Element and text location data:
____
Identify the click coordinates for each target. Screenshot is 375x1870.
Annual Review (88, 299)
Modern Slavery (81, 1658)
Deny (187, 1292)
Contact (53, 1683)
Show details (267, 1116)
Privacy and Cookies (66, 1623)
____
Task goal
Rewrite the listing above, replacing "Privacy and Cookies" with "Privacy and Cookie Policy" and leaving everything else the same.

Response to this task
Identify the click coordinates for each target. Screenshot is 375x1870.
Annual Review (88, 299)
Modern Slavery (81, 1658)
Deny (187, 1292)
Contact (53, 1683)
Show details (267, 1116)
Privacy and Cookie Policy (66, 1623)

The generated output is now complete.